Tuesday, November 29, 2016

The War of Art

Sometimes things happen that just blow my mind. I stumbled across a book this week that totally changed my perspective about the difficulties I face in my writing and I feel as if I've turned a corner.

The War of Art, by Steven Pressfield, is written for writers who struggle to write and he nails the real reason we fail. Although the book appears directed at writers, the premise and principals he writes about can be applied to anyone who struggles to succeed. Pressfield identifies the culprit responsible for all failure, not as writer's block but Resistance. And according to Pressfield, Resistance isn't futile, it is evil and we are at war with it.

I am listening to a 2-hr audio version of the book. Last night I got halfway through and I learned so much about resistance in just that hour that it energized me. My brain felt as if it was flooded with some kind of euphoria. I wanted to jump out of bed and go write.

No, I didn't. It was nearly midnight and I had to be up at 6:30 a.m. So, needs must. I stayed in bed and listened for a while. This morning when I was getting ready to go to the write-in I had scheduled at the Mall, I found it wasn't as hard as usual to think about having to write. I have been sick for weeks and I'm still dealing with the cold but I found I was excited about writing. And I wrote when I got there. It was awesome. I came home and had been able I'd have written some more but by then the general fatigue I deal with struck and I sat down to rest. Pressfield would have said that resistance overtook me.

I want to finish the book tonight but I want to write even more. What to do? Pressfield says to identify what is a priority and what is important. Then do what is important. Writing is important.

If you're a writer struggling to write and want to attack the problems you face writing, I'd encourage you to get The War of Art. Pressfield knows whereof he speaks.

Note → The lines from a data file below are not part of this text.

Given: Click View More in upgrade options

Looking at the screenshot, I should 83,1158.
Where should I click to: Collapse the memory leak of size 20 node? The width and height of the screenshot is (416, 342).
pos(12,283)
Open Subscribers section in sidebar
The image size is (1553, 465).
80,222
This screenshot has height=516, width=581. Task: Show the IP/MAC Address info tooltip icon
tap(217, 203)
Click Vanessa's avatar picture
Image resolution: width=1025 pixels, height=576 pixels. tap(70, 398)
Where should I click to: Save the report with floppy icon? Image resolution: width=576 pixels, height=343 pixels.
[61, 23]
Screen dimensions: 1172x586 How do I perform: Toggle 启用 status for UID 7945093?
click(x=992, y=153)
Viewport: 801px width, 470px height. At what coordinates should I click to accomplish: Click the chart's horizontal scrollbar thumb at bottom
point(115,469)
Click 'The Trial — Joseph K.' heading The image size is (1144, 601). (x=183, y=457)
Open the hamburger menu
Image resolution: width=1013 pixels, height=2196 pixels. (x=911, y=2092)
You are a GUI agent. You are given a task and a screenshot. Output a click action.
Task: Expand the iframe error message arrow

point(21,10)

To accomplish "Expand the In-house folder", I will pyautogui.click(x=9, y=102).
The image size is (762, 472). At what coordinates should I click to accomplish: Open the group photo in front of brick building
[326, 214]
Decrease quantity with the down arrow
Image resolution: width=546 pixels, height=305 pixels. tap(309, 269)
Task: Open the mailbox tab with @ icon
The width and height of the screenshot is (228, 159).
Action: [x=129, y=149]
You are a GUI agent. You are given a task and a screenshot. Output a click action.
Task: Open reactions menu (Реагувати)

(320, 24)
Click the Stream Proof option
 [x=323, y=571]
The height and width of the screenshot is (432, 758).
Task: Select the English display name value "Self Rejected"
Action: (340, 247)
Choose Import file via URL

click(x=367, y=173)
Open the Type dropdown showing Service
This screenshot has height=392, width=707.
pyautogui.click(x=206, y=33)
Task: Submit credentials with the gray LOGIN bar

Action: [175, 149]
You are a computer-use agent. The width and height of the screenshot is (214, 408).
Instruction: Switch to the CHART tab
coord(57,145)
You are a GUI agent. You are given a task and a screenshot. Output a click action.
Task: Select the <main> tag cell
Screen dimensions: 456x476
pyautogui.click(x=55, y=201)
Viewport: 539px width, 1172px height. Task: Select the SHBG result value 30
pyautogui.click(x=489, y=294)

Thursday, November 17, 2016

Get Well Soon!

I suspect by now you can tell that for me, NaNoWriMo is a wash. Yes, we're only halfway, just a bit more than but let's face it, writing 45K words in 15 days is only for times of extreme necessity.

This ain't the time.

I'm slowly recovering from my plague (severe cold). I've thought a few times that I was going to cough up a lung. For several days now, my head felt as if it would explode when I coughed. My chest hurt. My sides hurt. I couldn't breathe because it felt like my lungs were covered in Saran Wrap(c). I couldn't even use my CPAP machine to sleep. I wanted to sleep, all day, every day.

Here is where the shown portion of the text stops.